◆ **WHAT TO WORK ON**
Rewrite the items from the line with "Click the NÄCHSTEBRECK-WEST district label" through the end of the items, changing "district label" to "district name" and leaving everything else unchanged.

◆ **DATASET ENTRIES**
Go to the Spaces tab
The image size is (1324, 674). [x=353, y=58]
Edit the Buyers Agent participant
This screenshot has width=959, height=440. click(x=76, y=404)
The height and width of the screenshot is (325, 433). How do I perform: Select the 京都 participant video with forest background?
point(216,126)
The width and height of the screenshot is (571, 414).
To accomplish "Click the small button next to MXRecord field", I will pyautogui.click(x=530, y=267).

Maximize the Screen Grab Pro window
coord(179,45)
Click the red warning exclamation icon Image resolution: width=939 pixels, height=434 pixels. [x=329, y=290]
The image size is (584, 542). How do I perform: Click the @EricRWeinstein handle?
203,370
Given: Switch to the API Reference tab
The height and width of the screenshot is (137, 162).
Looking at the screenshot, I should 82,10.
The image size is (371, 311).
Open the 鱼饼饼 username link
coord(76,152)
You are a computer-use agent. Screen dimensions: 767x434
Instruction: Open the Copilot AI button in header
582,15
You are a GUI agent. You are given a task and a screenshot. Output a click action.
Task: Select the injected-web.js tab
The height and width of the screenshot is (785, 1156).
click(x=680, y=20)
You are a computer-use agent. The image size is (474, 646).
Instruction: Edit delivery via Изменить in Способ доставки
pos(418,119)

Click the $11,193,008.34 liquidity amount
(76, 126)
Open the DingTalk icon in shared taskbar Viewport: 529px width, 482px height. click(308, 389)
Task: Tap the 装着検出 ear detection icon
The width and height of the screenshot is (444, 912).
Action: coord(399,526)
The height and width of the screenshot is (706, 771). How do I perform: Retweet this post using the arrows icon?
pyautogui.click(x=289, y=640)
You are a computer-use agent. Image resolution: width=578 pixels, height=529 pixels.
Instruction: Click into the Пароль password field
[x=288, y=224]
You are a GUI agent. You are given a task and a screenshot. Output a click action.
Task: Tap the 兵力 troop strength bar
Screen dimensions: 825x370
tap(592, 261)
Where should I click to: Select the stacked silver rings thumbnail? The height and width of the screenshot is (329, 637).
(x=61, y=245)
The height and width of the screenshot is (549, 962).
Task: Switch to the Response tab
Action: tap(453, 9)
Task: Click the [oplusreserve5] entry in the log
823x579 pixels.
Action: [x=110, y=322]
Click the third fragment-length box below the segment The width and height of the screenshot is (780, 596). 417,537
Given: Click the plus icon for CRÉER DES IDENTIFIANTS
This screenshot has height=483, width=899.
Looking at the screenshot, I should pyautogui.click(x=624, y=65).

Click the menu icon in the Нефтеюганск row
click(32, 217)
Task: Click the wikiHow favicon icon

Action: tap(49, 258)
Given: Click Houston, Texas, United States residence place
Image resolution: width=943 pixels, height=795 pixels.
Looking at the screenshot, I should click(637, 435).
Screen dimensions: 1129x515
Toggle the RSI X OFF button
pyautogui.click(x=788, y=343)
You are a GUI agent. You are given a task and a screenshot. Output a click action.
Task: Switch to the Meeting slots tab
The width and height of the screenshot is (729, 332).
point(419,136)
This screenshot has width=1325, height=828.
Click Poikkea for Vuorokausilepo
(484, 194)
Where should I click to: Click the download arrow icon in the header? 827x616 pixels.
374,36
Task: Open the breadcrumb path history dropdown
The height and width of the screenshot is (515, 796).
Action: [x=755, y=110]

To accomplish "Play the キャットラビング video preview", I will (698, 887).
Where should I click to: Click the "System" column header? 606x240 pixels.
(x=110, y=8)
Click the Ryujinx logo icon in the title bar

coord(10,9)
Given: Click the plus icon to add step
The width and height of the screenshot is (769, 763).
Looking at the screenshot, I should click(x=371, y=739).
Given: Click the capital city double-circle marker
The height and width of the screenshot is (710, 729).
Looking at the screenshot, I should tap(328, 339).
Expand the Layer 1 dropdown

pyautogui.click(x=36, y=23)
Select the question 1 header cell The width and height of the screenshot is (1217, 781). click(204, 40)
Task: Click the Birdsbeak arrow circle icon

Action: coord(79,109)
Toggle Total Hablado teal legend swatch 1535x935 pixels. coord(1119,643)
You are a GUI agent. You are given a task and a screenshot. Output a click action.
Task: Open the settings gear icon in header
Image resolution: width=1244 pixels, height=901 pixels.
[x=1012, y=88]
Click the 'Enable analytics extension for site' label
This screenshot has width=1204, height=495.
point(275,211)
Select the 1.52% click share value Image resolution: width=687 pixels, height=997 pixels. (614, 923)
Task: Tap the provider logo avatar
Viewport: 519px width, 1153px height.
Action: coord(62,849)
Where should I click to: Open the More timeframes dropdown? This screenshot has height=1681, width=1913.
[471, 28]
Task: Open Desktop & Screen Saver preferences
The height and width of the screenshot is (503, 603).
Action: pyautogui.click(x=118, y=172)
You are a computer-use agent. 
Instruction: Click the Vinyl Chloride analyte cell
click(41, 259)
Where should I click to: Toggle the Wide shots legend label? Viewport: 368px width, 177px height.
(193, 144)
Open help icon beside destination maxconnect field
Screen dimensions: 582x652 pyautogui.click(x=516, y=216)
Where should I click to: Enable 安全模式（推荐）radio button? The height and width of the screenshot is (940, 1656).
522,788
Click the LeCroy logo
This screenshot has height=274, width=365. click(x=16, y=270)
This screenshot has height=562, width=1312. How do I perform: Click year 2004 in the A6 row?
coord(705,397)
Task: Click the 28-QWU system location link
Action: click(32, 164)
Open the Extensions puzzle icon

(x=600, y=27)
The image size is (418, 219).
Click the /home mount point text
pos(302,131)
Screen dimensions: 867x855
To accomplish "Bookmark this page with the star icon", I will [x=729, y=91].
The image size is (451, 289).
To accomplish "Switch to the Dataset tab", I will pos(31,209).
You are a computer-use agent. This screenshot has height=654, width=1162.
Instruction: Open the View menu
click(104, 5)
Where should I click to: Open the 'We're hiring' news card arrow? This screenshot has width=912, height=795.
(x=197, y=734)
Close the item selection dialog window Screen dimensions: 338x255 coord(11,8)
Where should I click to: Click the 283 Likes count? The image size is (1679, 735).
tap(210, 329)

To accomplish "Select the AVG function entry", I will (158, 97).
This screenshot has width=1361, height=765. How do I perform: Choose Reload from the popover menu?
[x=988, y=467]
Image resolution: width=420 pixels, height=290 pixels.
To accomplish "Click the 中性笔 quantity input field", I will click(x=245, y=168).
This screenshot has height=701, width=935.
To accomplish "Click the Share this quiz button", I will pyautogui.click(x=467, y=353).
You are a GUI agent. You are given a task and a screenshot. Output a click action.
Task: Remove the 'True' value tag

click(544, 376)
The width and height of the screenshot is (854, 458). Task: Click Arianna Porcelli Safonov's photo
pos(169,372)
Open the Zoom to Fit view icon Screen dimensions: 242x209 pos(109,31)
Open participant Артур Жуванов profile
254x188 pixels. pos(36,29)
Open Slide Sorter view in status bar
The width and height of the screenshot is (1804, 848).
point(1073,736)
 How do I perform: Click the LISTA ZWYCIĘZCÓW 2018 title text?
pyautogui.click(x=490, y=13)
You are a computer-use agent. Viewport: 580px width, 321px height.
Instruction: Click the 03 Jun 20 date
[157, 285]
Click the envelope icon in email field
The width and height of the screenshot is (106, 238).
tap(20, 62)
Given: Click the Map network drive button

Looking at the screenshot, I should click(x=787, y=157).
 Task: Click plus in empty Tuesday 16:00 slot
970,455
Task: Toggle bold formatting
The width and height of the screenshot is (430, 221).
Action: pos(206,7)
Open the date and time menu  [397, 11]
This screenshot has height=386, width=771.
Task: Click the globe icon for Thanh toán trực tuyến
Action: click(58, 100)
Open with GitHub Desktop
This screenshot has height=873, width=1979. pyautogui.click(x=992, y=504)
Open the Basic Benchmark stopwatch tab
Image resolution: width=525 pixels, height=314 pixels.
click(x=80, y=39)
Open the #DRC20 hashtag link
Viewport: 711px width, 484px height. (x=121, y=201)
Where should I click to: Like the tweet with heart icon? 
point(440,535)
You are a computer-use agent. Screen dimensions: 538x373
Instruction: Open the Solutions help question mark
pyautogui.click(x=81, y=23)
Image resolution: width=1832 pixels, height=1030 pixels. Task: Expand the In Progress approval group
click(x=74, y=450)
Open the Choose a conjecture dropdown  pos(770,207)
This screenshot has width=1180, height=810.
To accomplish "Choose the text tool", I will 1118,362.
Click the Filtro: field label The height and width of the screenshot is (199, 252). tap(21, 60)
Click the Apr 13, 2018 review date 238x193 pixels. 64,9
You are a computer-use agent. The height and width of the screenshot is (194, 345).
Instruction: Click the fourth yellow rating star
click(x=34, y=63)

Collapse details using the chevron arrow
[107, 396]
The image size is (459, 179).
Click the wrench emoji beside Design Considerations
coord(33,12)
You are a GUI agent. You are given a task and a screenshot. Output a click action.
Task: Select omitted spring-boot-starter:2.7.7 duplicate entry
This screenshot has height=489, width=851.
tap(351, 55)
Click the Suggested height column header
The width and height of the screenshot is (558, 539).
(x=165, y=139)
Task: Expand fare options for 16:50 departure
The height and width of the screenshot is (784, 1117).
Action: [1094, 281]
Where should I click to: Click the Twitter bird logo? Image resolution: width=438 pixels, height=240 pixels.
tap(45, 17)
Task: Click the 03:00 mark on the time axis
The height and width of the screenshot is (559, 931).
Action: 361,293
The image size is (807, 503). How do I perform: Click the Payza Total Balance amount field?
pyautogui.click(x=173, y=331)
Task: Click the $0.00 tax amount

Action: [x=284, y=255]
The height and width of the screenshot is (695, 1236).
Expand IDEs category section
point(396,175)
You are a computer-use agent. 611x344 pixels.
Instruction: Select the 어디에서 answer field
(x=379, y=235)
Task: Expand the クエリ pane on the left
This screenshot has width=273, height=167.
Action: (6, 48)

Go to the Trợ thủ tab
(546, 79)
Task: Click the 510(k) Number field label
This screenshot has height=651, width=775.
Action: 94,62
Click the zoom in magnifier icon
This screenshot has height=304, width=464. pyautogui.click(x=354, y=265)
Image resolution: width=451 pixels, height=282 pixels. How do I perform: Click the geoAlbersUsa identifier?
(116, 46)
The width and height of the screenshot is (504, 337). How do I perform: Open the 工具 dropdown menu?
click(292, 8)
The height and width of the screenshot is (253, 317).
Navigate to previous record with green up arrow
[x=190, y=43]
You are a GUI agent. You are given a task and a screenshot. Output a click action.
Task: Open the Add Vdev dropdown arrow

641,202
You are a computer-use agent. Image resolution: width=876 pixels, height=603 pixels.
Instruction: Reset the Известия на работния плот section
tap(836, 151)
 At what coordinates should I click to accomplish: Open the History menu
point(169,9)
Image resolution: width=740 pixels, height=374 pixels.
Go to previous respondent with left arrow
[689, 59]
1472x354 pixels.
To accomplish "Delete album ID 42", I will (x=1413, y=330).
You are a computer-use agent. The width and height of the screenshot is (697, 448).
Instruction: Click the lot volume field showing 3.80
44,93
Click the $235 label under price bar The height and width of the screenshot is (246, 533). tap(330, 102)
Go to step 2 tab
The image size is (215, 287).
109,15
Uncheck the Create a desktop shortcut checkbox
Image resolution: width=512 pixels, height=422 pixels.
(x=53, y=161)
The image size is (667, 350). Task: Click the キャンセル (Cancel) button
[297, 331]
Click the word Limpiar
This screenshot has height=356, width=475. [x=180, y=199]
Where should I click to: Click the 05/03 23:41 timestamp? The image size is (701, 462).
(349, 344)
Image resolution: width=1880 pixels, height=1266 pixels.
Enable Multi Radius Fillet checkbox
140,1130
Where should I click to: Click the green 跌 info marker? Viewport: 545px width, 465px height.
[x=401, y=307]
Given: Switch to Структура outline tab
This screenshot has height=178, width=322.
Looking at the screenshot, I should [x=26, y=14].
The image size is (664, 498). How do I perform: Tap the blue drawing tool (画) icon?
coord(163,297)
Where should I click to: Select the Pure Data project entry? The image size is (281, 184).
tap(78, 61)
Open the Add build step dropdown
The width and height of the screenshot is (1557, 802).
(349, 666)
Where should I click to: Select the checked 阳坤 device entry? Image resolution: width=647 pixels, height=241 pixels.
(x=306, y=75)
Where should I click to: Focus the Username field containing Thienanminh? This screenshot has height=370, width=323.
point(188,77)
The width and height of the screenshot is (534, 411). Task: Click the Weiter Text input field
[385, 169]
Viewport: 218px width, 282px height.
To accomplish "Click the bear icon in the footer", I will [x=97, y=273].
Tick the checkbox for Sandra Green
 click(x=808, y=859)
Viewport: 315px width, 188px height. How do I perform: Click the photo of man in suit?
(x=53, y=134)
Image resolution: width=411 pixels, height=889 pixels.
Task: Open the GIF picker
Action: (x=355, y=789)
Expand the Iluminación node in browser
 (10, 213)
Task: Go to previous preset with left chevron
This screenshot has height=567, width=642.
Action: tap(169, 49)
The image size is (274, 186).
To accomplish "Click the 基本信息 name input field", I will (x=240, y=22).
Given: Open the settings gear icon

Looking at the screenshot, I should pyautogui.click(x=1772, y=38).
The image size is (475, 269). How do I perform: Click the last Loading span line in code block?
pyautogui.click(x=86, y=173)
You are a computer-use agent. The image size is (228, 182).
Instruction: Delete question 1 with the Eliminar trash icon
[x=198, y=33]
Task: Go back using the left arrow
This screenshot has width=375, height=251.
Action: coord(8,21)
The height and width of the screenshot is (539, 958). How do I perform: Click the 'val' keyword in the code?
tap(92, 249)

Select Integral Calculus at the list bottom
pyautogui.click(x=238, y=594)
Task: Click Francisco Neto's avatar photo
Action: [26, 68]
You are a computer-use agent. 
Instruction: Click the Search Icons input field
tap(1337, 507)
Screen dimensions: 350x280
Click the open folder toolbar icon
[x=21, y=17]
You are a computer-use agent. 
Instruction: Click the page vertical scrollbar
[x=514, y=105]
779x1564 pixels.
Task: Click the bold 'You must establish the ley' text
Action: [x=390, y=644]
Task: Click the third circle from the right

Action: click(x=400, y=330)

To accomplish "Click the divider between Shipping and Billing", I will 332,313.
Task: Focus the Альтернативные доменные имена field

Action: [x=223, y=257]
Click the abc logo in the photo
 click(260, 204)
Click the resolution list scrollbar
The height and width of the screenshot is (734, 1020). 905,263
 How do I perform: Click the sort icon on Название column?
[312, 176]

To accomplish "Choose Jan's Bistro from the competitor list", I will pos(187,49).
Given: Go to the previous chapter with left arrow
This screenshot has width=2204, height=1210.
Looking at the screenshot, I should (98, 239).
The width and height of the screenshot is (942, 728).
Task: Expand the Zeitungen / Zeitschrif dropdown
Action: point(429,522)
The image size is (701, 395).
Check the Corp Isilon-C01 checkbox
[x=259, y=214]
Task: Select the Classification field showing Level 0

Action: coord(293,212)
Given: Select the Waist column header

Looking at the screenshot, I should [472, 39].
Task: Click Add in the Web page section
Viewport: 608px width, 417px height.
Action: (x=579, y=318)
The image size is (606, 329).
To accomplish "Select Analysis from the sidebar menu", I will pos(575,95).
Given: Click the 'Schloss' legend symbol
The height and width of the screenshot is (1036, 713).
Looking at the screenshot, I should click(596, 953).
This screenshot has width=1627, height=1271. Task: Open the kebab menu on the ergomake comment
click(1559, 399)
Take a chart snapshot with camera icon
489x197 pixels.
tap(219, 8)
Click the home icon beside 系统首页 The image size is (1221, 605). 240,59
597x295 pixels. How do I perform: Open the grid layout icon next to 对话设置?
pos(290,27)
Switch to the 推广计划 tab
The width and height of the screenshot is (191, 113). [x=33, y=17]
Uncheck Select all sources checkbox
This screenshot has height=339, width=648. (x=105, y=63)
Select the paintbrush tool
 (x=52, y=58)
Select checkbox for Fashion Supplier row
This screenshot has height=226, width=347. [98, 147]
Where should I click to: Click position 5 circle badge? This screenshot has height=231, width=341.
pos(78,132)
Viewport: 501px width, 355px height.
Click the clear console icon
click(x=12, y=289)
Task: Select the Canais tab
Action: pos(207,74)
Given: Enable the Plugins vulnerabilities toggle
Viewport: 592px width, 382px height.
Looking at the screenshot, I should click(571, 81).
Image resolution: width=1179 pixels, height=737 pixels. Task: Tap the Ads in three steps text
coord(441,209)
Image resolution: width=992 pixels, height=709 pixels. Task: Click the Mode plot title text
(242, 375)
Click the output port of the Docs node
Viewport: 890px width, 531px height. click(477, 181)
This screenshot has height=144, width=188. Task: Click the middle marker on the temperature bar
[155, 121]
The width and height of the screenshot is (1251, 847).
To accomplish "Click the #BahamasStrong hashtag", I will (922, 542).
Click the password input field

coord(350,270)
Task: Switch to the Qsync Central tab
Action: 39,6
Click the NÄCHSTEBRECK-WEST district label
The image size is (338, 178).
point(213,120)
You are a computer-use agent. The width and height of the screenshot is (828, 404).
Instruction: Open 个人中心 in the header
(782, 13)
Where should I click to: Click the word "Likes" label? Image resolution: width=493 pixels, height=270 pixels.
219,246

◆ **COMPLETE RESPONSE**
Click the NÄCHSTEBRECK-WEST district name
The image size is (338, 178).
point(213,120)
You are a computer-use agent. The width and height of the screenshot is (828, 404).
Instruction: Open 个人中心 in the header
(782, 13)
Where should I click to: Click the word "Likes" label? Image resolution: width=493 pixels, height=270 pixels.
219,246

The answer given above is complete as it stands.